Human cytomegalovirus virion delivered UL14 is a viral tropism factor for epithelial cells

Infection with Human Cytomegalovirus (HCMV) can result in a significant burden of disease in those that are immunocompromised or immunonaive. HCMV encodes a repertoire of glycoproteins that facilitate its extensive viral tropism, some of which remain to be characterized. Currently, there is no effective vaccine or cure for HCMV, therefore emphasizing the need to identify viral proteins of critical function. UL14 was selected as an open reading frame of interest due to its high scoring on an in-silico prediction algorithm, as well as its conservation amongst CMVs. Our goal was to elucidate the function of this uncharacterized viral open reading frame. We hypothesized that UL14 functions in the establishment of infection in epithelial cells, due to its predicted structural similarity to UL141. This study demonstrates that HCMV UL14 is a glycosylated viral protein packaged with the virion.
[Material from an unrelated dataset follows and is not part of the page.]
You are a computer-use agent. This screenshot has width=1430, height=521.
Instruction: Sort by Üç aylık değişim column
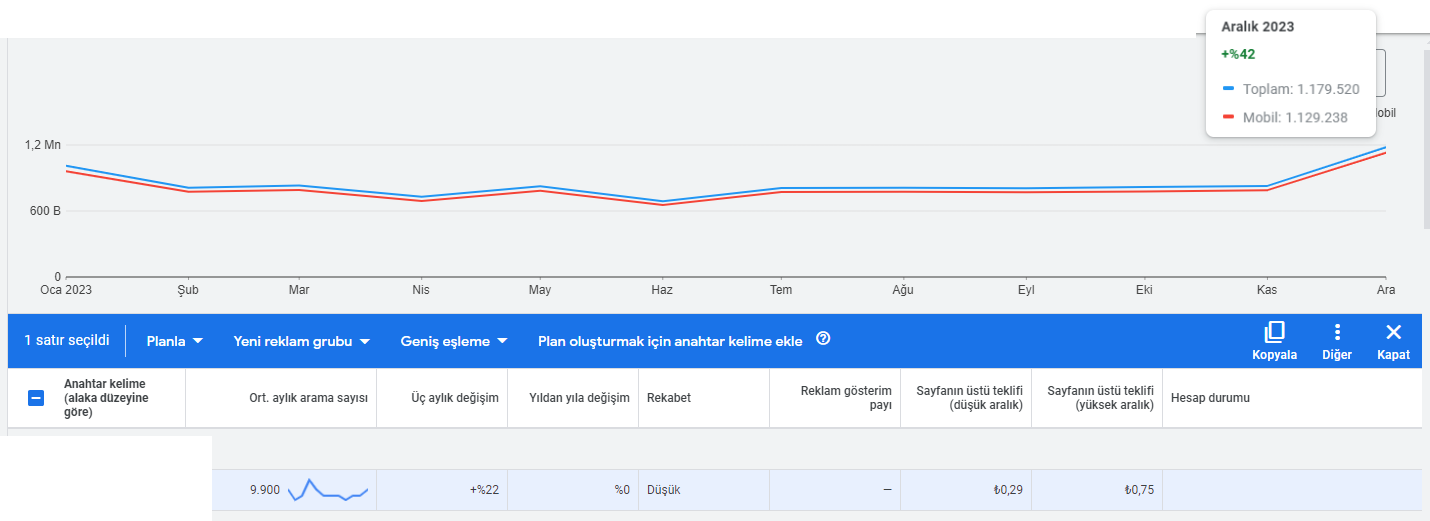[x=455, y=398]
Importantly, the deletion of UL14 resulted in a significant reduction of viral growth in epithelial cells, whereas no growth defect was observed in fibroblasts. Mechanistically, we found this defect to be a result of post entry, pre-IE transcription in the establishment of infection, consistent with a defect endosomal escape. Taken together, our results suggest that UL14 functions in the establishment of infection in an epithelial cell-specific manner and may be a novel target for future vaccines or antiviral therapies. Author SummaryHCMV is found in a wide variety of human cells during the course of viral infection. As such, HCMV encodes several glycoprotein complexes that dictate tropism. In this work we report the identification of a novel glycoprotein, UL14, that is involved in establishing productive infections of epithelial cells, a common site of HCMV induced disease. We report that deletion of UL14 from the viral genome impacts its ability to infect ARPE19 cells at a stage indicative of viral events post viral entry but prior to viral transcriptional activation. Further, trans complementation of UL14 by expansion of mutant virus in cells expressing the viral glycoprotein, restore viral infectivity suggesting that UL14 mediates events early in viral infection. Importantly, the characterization of this viral envelope protein provides key insights into viral tropism and identifies a novel target for vaccine design and antiviral therapies.